■ Exercise directions
All that is needed is every record, duplicated exactly.

------------------------------

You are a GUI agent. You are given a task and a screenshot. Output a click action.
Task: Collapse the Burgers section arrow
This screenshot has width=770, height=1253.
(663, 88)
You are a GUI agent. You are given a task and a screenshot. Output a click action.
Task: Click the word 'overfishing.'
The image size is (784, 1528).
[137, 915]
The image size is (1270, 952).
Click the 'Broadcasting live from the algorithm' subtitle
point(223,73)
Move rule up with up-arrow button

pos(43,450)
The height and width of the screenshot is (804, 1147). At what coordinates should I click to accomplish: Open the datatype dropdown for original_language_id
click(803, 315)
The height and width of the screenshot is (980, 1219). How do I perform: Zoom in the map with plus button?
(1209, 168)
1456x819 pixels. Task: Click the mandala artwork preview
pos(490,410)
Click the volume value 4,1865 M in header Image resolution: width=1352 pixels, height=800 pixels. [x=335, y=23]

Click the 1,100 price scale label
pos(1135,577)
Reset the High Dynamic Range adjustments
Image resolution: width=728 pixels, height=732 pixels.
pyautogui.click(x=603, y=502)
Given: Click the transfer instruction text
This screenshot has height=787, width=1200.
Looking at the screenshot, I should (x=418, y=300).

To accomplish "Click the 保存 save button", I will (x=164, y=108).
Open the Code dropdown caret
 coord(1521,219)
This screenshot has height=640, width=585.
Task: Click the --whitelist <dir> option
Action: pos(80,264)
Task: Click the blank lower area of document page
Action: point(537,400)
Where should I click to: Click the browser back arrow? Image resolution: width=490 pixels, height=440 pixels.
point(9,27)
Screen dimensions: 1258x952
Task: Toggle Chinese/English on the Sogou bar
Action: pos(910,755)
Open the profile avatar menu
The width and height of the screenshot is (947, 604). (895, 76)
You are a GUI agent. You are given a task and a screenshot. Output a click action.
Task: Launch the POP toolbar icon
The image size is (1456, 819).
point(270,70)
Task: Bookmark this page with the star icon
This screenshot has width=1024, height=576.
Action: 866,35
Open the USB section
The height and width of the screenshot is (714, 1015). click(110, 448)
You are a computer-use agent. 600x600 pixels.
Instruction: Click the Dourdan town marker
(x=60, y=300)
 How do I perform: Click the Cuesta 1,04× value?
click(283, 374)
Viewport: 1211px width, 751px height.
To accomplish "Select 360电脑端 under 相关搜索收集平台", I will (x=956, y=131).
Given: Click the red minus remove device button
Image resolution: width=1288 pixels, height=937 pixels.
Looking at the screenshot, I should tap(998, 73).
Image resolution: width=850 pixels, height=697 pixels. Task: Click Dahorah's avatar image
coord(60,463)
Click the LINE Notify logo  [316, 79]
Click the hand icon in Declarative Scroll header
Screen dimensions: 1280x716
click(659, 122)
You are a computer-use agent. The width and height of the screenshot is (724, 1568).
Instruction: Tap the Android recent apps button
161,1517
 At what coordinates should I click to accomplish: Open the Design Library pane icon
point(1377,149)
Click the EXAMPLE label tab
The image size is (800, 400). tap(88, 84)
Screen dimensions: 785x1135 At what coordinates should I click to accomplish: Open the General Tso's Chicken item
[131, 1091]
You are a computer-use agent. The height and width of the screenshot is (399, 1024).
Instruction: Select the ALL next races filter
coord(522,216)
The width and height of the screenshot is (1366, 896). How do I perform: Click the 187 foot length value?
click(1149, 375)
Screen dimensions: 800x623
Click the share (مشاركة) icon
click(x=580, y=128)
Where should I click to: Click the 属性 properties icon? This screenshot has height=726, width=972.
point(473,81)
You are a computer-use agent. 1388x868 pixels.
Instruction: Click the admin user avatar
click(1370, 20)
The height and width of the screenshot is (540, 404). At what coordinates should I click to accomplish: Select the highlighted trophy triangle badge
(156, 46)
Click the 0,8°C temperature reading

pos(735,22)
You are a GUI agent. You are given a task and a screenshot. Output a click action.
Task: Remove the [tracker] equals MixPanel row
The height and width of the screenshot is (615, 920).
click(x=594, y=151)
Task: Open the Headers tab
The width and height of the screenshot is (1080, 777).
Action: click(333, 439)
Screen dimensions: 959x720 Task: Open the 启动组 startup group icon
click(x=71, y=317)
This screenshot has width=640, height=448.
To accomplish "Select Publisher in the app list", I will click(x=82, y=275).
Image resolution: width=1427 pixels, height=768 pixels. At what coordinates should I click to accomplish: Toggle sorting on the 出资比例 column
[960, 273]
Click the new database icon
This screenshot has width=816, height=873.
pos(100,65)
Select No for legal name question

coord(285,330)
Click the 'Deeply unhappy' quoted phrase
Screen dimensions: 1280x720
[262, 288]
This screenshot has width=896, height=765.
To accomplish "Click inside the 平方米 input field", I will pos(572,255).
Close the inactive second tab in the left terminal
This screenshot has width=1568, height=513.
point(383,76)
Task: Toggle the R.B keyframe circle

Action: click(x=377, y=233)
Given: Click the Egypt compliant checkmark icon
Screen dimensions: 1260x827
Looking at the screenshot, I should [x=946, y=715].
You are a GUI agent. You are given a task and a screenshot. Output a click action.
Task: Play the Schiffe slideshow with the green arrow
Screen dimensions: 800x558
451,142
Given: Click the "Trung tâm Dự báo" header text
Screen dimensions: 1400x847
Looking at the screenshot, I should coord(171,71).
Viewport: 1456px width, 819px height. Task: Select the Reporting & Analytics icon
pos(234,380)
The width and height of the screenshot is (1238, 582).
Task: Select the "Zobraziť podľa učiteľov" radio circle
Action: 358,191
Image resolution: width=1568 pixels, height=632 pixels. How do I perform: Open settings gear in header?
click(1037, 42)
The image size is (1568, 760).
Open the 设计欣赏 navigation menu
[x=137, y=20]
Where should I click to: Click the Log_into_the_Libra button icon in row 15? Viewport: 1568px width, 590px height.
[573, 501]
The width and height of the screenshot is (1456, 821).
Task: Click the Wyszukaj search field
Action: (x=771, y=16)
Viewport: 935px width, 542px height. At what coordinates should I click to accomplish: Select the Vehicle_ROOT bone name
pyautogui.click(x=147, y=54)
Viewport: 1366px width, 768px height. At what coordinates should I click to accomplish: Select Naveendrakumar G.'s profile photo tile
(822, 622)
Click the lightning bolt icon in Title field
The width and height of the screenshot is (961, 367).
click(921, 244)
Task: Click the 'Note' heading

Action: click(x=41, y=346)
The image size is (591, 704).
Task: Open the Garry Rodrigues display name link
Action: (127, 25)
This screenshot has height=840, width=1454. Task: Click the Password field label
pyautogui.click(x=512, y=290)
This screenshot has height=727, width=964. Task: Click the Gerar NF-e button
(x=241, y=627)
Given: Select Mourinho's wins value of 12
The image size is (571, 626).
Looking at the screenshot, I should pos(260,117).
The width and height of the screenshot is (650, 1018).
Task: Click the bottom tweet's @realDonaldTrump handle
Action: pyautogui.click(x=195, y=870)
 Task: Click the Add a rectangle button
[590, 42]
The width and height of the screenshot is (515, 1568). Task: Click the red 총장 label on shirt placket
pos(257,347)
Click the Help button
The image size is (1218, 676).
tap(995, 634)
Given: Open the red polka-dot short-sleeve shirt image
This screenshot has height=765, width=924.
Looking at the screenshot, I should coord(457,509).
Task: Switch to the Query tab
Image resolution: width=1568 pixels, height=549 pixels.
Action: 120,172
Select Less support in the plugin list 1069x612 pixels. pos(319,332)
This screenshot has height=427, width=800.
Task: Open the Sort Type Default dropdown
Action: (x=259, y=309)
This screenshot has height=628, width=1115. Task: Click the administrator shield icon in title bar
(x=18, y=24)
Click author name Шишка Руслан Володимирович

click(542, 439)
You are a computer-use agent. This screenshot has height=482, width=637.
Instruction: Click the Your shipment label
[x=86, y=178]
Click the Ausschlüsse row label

------------------------------

■ Expected answer
You are a GUI agent. You are given a task and a screenshot. Output a click action.
Task: Collapse the Burgers section arrow
This screenshot has width=770, height=1253.
(663, 88)
You are a GUI agent. You are given a task and a screenshot. Output a click action.
Task: Click the word 'overfishing.'
The image size is (784, 1528).
[137, 915]
The image size is (1270, 952).
Click the 'Broadcasting live from the algorithm' subtitle
point(223,73)
Move rule up with up-arrow button

pos(43,450)
The height and width of the screenshot is (804, 1147). At what coordinates should I click to accomplish: Open the datatype dropdown for original_language_id
click(803, 315)
The height and width of the screenshot is (980, 1219). How do I perform: Zoom in the map with plus button?
(1209, 168)
1456x819 pixels. Task: Click the mandala artwork preview
pos(490,410)
Click the volume value 4,1865 M in header Image resolution: width=1352 pixels, height=800 pixels. [x=335, y=23]

Click the 1,100 price scale label
pos(1135,577)
Reset the High Dynamic Range adjustments
Image resolution: width=728 pixels, height=732 pixels.
pyautogui.click(x=603, y=502)
Given: Click the transfer instruction text
This screenshot has height=787, width=1200.
Looking at the screenshot, I should (x=418, y=300).

To accomplish "Click the 保存 save button", I will (x=164, y=108).
Open the Code dropdown caret
 coord(1521,219)
This screenshot has height=640, width=585.
Task: Click the --whitelist <dir> option
Action: pos(80,264)
Task: Click the blank lower area of document page
Action: point(537,400)
Where should I click to: Click the browser back arrow? Image resolution: width=490 pixels, height=440 pixels.
point(9,27)
Screen dimensions: 1258x952
Task: Toggle Chinese/English on the Sogou bar
Action: pos(910,755)
Open the profile avatar menu
The width and height of the screenshot is (947, 604). (895, 76)
You are a GUI agent. You are given a task and a screenshot. Output a click action.
Task: Launch the POP toolbar icon
The image size is (1456, 819).
point(270,70)
Task: Bookmark this page with the star icon
This screenshot has width=1024, height=576.
Action: 866,35
Open the USB section
The height and width of the screenshot is (714, 1015). click(110, 448)
You are a computer-use agent. 600x600 pixels.
Instruction: Click the Dourdan town marker
(x=60, y=300)
 How do I perform: Click the Cuesta 1,04× value?
click(283, 374)
Viewport: 1211px width, 751px height.
To accomplish "Select 360电脑端 under 相关搜索收集平台", I will (x=956, y=131).
Given: Click the red minus remove device button
Image resolution: width=1288 pixels, height=937 pixels.
Looking at the screenshot, I should tap(998, 73).
Image resolution: width=850 pixels, height=697 pixels. Task: Click Dahorah's avatar image
coord(60,463)
Click the LINE Notify logo  [316, 79]
Click the hand icon in Declarative Scroll header
Screen dimensions: 1280x716
click(659, 122)
You are a computer-use agent. The width and height of the screenshot is (724, 1568).
Instruction: Tap the Android recent apps button
161,1517
 At what coordinates should I click to accomplish: Open the Design Library pane icon
point(1377,149)
Click the EXAMPLE label tab
The image size is (800, 400). tap(88, 84)
Screen dimensions: 785x1135 At what coordinates should I click to accomplish: Open the General Tso's Chicken item
[131, 1091]
You are a computer-use agent. The height and width of the screenshot is (399, 1024).
Instruction: Select the ALL next races filter
coord(522,216)
The width and height of the screenshot is (1366, 896). How do I perform: Click the 187 foot length value?
click(1149, 375)
Screen dimensions: 800x623
Click the share (مشاركة) icon
click(x=580, y=128)
Where should I click to: Click the 属性 properties icon? This screenshot has height=726, width=972.
point(473,81)
You are a computer-use agent. 1388x868 pixels.
Instruction: Click the admin user avatar
click(1370, 20)
The height and width of the screenshot is (540, 404). At what coordinates should I click to accomplish: Select the highlighted trophy triangle badge
(156, 46)
Click the 0,8°C temperature reading

pos(735,22)
You are a GUI agent. You are given a task and a screenshot. Output a click action.
Task: Remove the [tracker] equals MixPanel row
The height and width of the screenshot is (615, 920).
click(x=594, y=151)
Task: Open the Headers tab
The width and height of the screenshot is (1080, 777).
Action: click(333, 439)
Screen dimensions: 959x720 Task: Open the 启动组 startup group icon
click(x=71, y=317)
This screenshot has width=640, height=448.
To accomplish "Select Publisher in the app list", I will click(x=82, y=275).
Image resolution: width=1427 pixels, height=768 pixels. At what coordinates should I click to accomplish: Toggle sorting on the 出资比例 column
[960, 273]
Click the new database icon
This screenshot has width=816, height=873.
pos(100,65)
Select No for legal name question

coord(285,330)
Click the 'Deeply unhappy' quoted phrase
Screen dimensions: 1280x720
[262, 288]
This screenshot has width=896, height=765.
To accomplish "Click inside the 平方米 input field", I will pos(572,255).
Close the inactive second tab in the left terminal
This screenshot has width=1568, height=513.
point(383,76)
Task: Toggle the R.B keyframe circle

Action: click(x=377, y=233)
Given: Click the Egypt compliant checkmark icon
Screen dimensions: 1260x827
Looking at the screenshot, I should [x=946, y=715].
You are a GUI agent. You are given a task and a screenshot. Output a click action.
Task: Play the Schiffe slideshow with the green arrow
Screen dimensions: 800x558
451,142
Given: Click the "Trung tâm Dự báo" header text
Screen dimensions: 1400x847
Looking at the screenshot, I should coord(171,71).
Viewport: 1456px width, 819px height. Task: Select the Reporting & Analytics icon
pos(234,380)
The width and height of the screenshot is (1238, 582).
Task: Select the "Zobraziť podľa učiteľov" radio circle
Action: 358,191
Image resolution: width=1568 pixels, height=632 pixels. How do I perform: Open settings gear in header?
click(1037, 42)
The image size is (1568, 760).
Open the 设计欣赏 navigation menu
[x=137, y=20]
Where should I click to: Click the Log_into_the_Libra button icon in row 15? Viewport: 1568px width, 590px height.
[573, 501]
The width and height of the screenshot is (1456, 821).
Task: Click the Wyszukaj search field
Action: (x=771, y=16)
Viewport: 935px width, 542px height. At what coordinates should I click to accomplish: Select the Vehicle_ROOT bone name
pyautogui.click(x=147, y=54)
Viewport: 1366px width, 768px height. At what coordinates should I click to accomplish: Select Naveendrakumar G.'s profile photo tile
(822, 622)
Click the lightning bolt icon in Title field
The width and height of the screenshot is (961, 367).
click(921, 244)
Task: Click the 'Note' heading

Action: click(x=41, y=346)
The image size is (591, 704).
Task: Open the Garry Rodrigues display name link
Action: (127, 25)
This screenshot has height=840, width=1454. Task: Click the Password field label
pyautogui.click(x=512, y=290)
This screenshot has height=727, width=964. Task: Click the Gerar NF-e button
(x=241, y=627)
Given: Select Mourinho's wins value of 12
The image size is (571, 626).
Looking at the screenshot, I should pos(260,117).
The width and height of the screenshot is (650, 1018).
Task: Click the bottom tweet's @realDonaldTrump handle
Action: pyautogui.click(x=195, y=870)
 Task: Click the Add a rectangle button
[590, 42]
The width and height of the screenshot is (515, 1568). Task: Click the red 총장 label on shirt placket
pos(257,347)
Click the Help button
The image size is (1218, 676).
tap(995, 634)
Given: Open the red polka-dot short-sleeve shirt image
This screenshot has height=765, width=924.
Looking at the screenshot, I should coord(457,509).
Task: Switch to the Query tab
Image resolution: width=1568 pixels, height=549 pixels.
Action: 120,172
Select Less support in the plugin list 1069x612 pixels. pos(319,332)
This screenshot has height=427, width=800.
Task: Open the Sort Type Default dropdown
Action: (x=259, y=309)
This screenshot has height=628, width=1115. Task: Click the administrator shield icon in title bar
(x=18, y=24)
Click author name Шишка Руслан Володимирович

click(542, 439)
You are a computer-use agent. This screenshot has height=482, width=637.
Instruction: Click the Your shipment label
[x=86, y=178]
Click the Ausschlüsse row label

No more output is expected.